Delante de ella, seguí recitando, con la una máscara a modo de peto de granito, con el aliento a la espera de algún gesto suyo, sin que me atreviera a mirarla por miedo a interrumpir lo crecedero de sus esferas de pequeña Safo, mi admirada poeta de ojos de angiograma, enamorada de epitafios que necesitan ser resueltos, como el de Jonh Keats “Aquí yace alguien cuyo nombre fue escrito en el agua”.
Yo no sé como describirla, su mirada de verso yámbico se cruza con la mía, debe de creer que soy un poeta maldito a punto de ser ejecutado por los poderes pragmáticos que dominan nuestro mundo y, que por eso, repudiaré a la vanguardia, al rap y al rapsoda con una de mis mejores píldoras perjuras.
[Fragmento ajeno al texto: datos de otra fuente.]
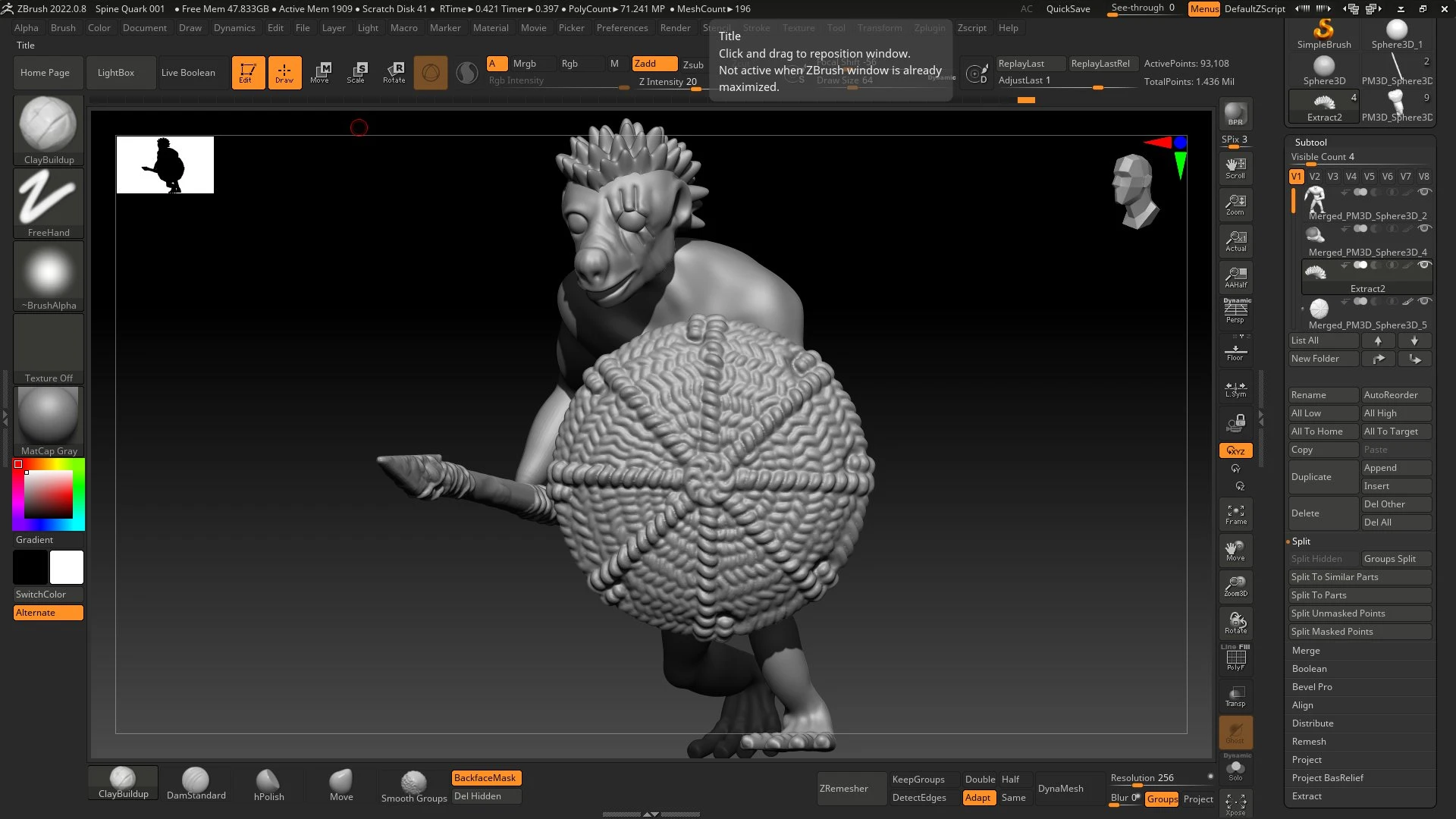Viewport: 1456px width, 819px height.
Task: Toggle PolyF wireframe display icon
Action: 1235,658
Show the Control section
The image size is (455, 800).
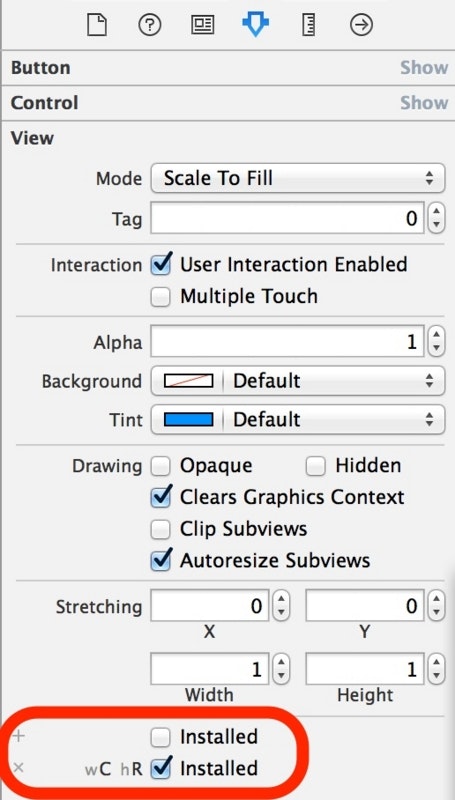click(x=424, y=103)
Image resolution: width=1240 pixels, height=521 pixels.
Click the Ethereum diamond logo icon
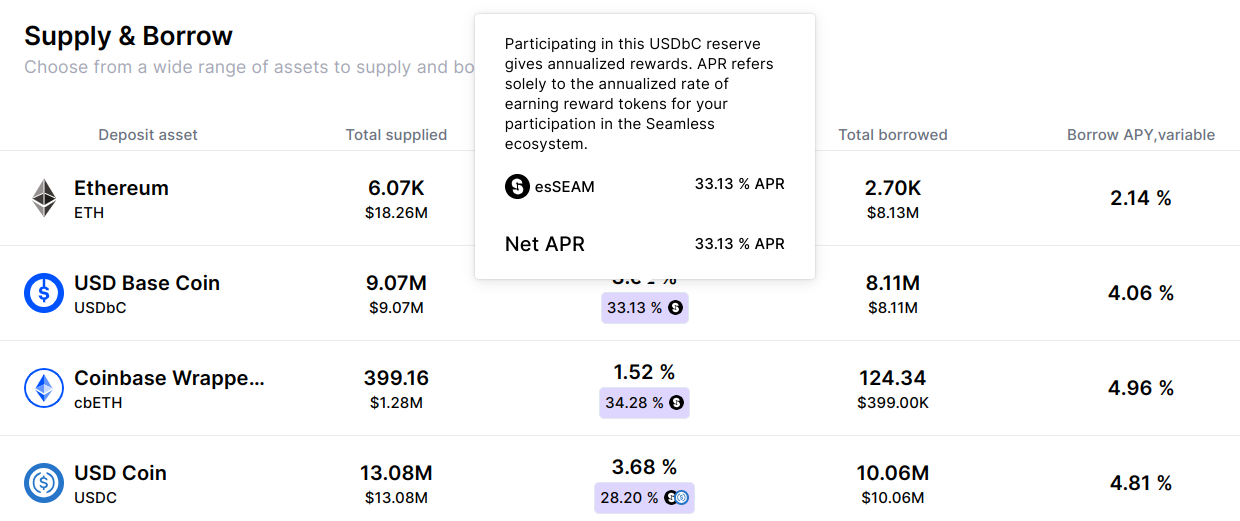coord(44,198)
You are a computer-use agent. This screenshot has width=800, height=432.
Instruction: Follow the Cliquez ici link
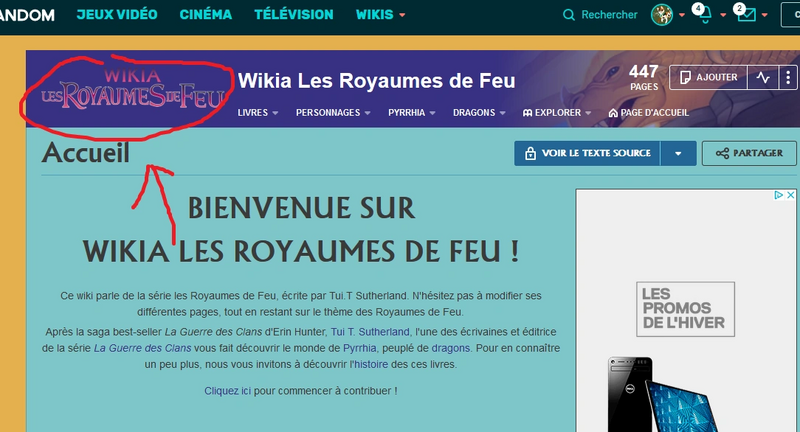pos(227,390)
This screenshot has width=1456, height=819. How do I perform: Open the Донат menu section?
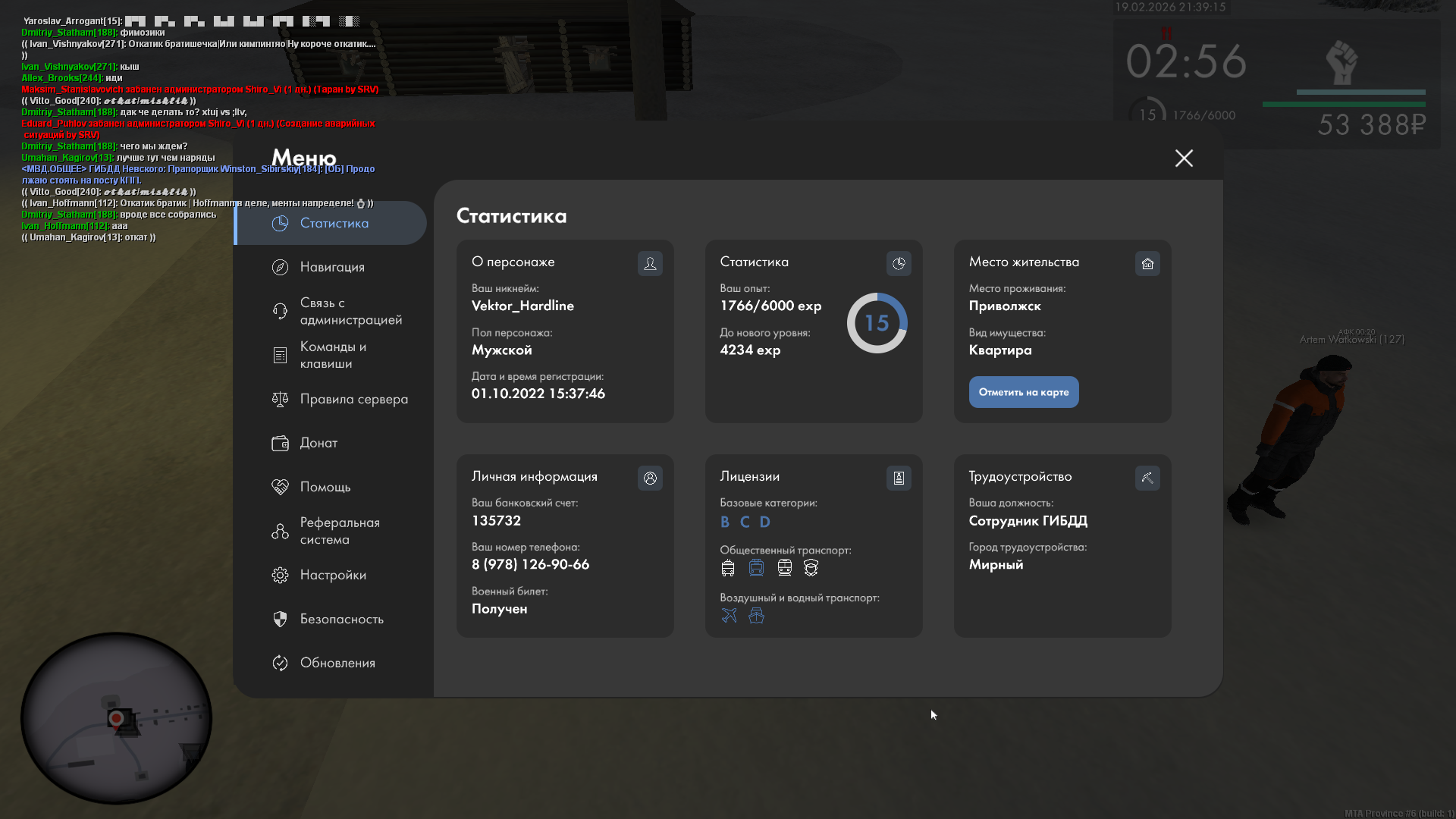coord(318,443)
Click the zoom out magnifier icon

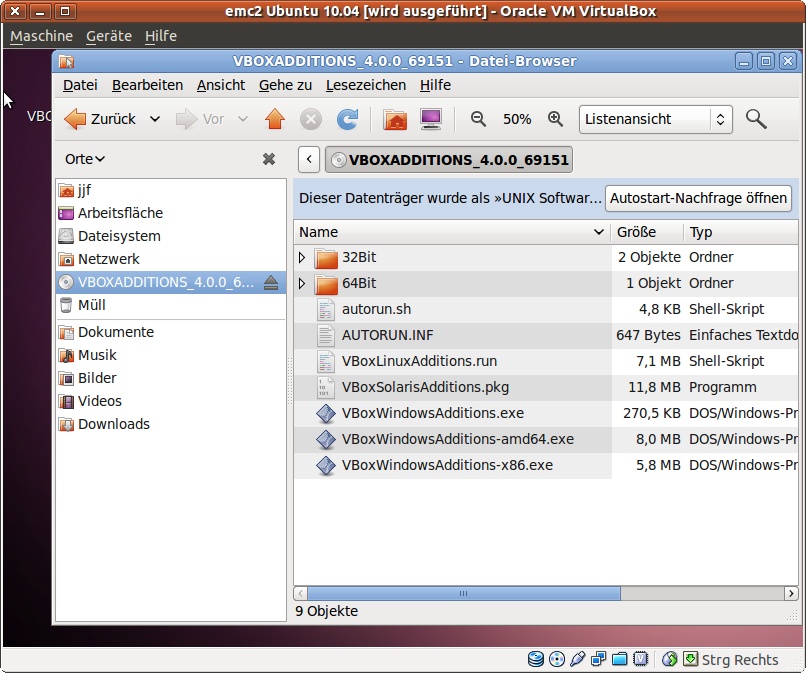[478, 119]
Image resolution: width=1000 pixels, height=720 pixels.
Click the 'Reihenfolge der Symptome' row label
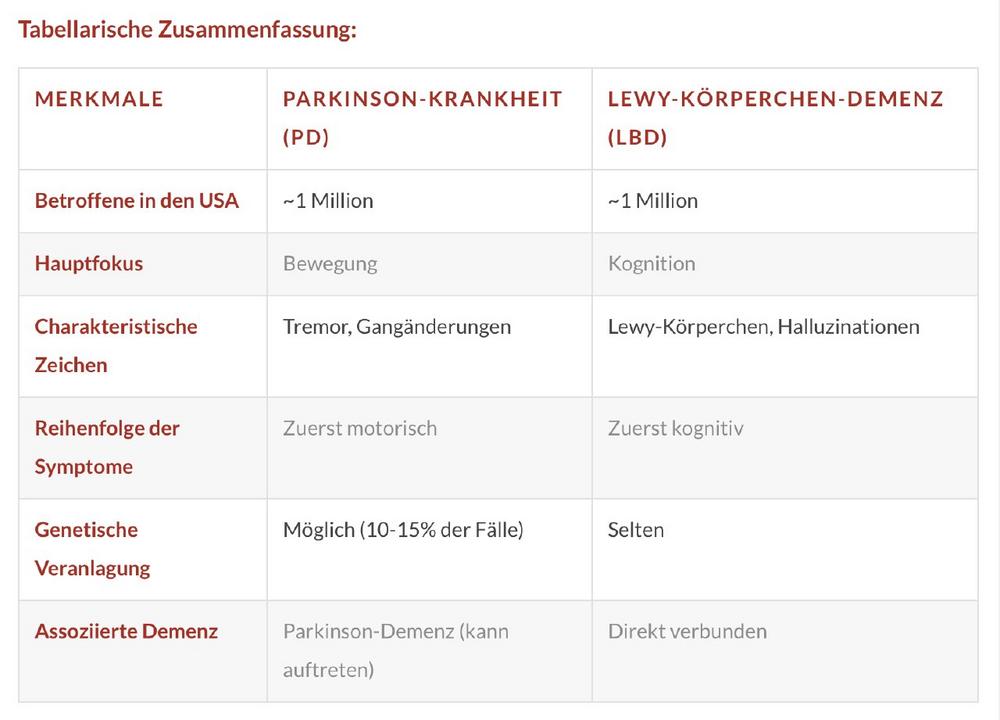point(107,447)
Pero se equivoca, y lo que ella no sabe es que la contemplo con susurros amotinados, como a una desasosegada Safo, pequeño cuerpo de hidrocarburo, una amante despojada del pigmento de la servidumbre, al borde de lo tenaz, de un firme filamento de luz, de un obstinado contrapeso entre la existencia y una de esas muertes que acarician sin descanso.
Ella sigue observando, escucha e indaga en los rebordes de mis palabras, ostenta un pequeño lápiz entre la comisura de sus labios, se resiste y porfía por permanecer ahí, elevada sobre esa silla de carburante, sáfica, benigna, extraña, con una belleza atrincherada y entre la muchedumbre, una nueva Jane Austen turbiosa, orgullosa, con puntadas de diosa del Peloponeso asomando a su boca.
Lo crístico de mis versos la alimentan, se implican con ella, la extreman y la aman con apósitos de salvación. Eso es, lo menos, lo que yo desearía. Sí, tu eres María, la pequeña Safo, eres su viva reencarnación y yo te conmino a que dejes atrás a esos estúpidos burgueses de vidas venecianas, a la pequeña burguesía, a sus constantes y funerales grises y que en un arrebato te escapes conmigo y te conviertas e la verdadera Safo, en la griega, en la clásica, en la amante perpetua de todas las bellezas perdurables de este puñetero mundo, en Safo.